Vox’s Anna North details how COVID has worsened the pre-existing Black maternal mortality crisis in the United States, an illustration of the rippling health effects of the pandemic. Central to the Black maternal mortality crisis is the way in which Black women’s health concerns are dismissed by the white medical establishment. Black women are more likely to have their pain underestimated by health professionals, feel pressured into certain procedures, and experience an overall sense of lost dignity. This phenomenon--of not being listened to or taken seriously by institutionalized medicine--has been exacerbated by COVID, with telemedicine further distancing patients from doctors and hospital room limits preventing Black moms from having an advocate present during birth. Beyond this interpersonal discrimination, Black communities are disproportionately by hospital budget cuts and closures. North ends her piece with a look toward possible solutions, including increased access to birthing advocates, midwives, and non-hospital births, options that could increase the comfort and safety of Black moms.
In an opinion piece for The Washington Post, Markus Batchelor outlines the dismal state of maternal healthcare for the majority-Black Wards 7 and 8 in Washington DC. He begins a brief account of his own premature, difficult birth, identifying the close proximity of the nearest hospital as a factor contributing to his and his mother’s health. This proximity is no longer available to mothers in Wards 7 and 8, with the hospital board deciding in a secret vote to close the obstetrics unit. Batchelor connects this decision to a broader devaluation of poor, Black lives in DC, as these women will be forced to travel distances that their wealthier counterparts will not have to contend with. Batchelor concludes his piece with a call for activism, imploring his audience that “Now is the time for action, a time for change for the expecting mothers and unborn babies of Wards 7 and 8.”

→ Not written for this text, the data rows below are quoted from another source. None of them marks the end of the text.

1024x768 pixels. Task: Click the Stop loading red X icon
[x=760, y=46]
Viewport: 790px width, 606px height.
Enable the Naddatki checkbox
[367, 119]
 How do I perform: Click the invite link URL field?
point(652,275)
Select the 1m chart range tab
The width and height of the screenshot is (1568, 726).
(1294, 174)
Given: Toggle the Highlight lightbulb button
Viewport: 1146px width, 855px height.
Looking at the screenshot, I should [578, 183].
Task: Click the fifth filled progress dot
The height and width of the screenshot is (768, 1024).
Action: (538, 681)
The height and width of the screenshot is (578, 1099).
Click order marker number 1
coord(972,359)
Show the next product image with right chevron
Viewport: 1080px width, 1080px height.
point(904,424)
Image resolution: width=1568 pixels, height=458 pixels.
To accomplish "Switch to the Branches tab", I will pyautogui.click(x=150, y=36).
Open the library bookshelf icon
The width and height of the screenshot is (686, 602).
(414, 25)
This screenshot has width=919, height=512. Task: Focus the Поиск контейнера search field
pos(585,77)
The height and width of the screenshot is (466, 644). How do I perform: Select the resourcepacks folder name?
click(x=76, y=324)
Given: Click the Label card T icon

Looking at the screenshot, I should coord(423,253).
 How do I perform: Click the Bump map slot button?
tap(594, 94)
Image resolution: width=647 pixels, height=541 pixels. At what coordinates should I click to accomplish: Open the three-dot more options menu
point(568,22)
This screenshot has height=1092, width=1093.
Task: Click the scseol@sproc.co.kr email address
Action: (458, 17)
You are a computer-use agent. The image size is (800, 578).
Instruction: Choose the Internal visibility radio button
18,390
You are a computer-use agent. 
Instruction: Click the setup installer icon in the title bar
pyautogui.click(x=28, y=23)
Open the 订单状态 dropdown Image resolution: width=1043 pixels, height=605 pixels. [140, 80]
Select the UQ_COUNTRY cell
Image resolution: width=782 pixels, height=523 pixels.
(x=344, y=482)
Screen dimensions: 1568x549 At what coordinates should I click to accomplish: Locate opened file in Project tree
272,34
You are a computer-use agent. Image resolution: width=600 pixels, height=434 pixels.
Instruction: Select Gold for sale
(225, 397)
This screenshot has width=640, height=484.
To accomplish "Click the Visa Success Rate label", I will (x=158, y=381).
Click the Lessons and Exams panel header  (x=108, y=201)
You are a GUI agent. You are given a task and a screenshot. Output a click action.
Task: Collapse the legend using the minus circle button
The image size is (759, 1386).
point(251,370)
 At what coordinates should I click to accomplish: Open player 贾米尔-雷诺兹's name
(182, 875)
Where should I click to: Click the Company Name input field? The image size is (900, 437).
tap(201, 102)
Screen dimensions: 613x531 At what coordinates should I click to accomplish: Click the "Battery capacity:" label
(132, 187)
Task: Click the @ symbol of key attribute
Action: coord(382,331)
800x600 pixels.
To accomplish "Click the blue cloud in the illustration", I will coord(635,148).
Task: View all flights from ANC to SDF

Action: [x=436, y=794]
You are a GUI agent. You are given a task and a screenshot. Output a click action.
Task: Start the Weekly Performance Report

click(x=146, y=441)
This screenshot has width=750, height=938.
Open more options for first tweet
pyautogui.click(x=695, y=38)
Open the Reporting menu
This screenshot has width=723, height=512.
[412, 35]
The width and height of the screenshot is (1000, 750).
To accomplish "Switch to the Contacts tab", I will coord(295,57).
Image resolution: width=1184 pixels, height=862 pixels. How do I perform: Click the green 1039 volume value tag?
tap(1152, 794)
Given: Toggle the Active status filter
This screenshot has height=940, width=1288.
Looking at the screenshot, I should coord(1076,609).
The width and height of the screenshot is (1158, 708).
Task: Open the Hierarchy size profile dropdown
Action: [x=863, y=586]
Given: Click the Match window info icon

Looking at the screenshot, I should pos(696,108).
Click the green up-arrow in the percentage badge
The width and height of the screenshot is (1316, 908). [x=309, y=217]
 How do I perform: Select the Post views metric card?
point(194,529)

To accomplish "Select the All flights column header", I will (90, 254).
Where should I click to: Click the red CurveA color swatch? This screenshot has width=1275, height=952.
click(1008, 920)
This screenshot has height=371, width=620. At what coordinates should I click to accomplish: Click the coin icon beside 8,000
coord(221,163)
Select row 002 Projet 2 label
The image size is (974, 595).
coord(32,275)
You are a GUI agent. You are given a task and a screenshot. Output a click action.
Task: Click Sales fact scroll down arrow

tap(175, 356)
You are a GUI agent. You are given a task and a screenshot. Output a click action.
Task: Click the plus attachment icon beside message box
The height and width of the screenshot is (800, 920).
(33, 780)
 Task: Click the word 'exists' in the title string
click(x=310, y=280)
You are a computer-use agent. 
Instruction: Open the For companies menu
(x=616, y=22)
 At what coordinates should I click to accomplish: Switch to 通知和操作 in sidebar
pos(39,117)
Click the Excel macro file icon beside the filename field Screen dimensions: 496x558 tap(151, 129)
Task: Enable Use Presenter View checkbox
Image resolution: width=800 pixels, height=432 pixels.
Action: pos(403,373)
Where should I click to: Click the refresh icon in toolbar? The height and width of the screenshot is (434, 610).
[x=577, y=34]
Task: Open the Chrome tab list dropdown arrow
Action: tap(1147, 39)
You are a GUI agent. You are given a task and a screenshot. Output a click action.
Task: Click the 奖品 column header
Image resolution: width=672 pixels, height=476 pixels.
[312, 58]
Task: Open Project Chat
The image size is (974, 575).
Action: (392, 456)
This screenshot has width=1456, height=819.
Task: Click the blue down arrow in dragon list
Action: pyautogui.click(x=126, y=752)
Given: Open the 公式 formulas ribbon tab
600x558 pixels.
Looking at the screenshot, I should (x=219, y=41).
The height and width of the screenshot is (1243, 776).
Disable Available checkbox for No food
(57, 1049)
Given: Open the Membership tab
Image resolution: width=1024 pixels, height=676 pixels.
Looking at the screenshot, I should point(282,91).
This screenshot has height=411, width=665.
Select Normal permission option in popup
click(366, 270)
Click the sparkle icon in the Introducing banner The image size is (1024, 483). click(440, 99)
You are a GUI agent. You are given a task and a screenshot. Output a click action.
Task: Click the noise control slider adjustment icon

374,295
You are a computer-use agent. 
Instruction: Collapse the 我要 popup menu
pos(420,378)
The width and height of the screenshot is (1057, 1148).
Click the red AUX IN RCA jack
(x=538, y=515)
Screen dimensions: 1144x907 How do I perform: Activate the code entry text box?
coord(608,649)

For US News, Chelsea Cirruzzo reports on the newfound optimism maternal health advocates are feeling with a unified White House and Congress. Maternal health bills that stalled during the previous Congressional term now face greater prospects for passage, contrasting this hope with the fate of two maternal health bills that had been passed by the House and had failed to even come up for a vote under a Republican-controlled Senate. Now, with unified Democratic control and leaders in both parties increasingly realizing the urgency of the Black Maternal Health crisis--including some Black women elected officials who personally experienced difficult births--there is both a strong likelihood that the bill could advance and possibly attract bipartisan support. Members of the Black Maternal Health caucus have stated their intention to reintroduce their Black Maternal Health Momnibus, but it remains to be seen if the bill will be able to clear the 60 vote threshold in the Senate.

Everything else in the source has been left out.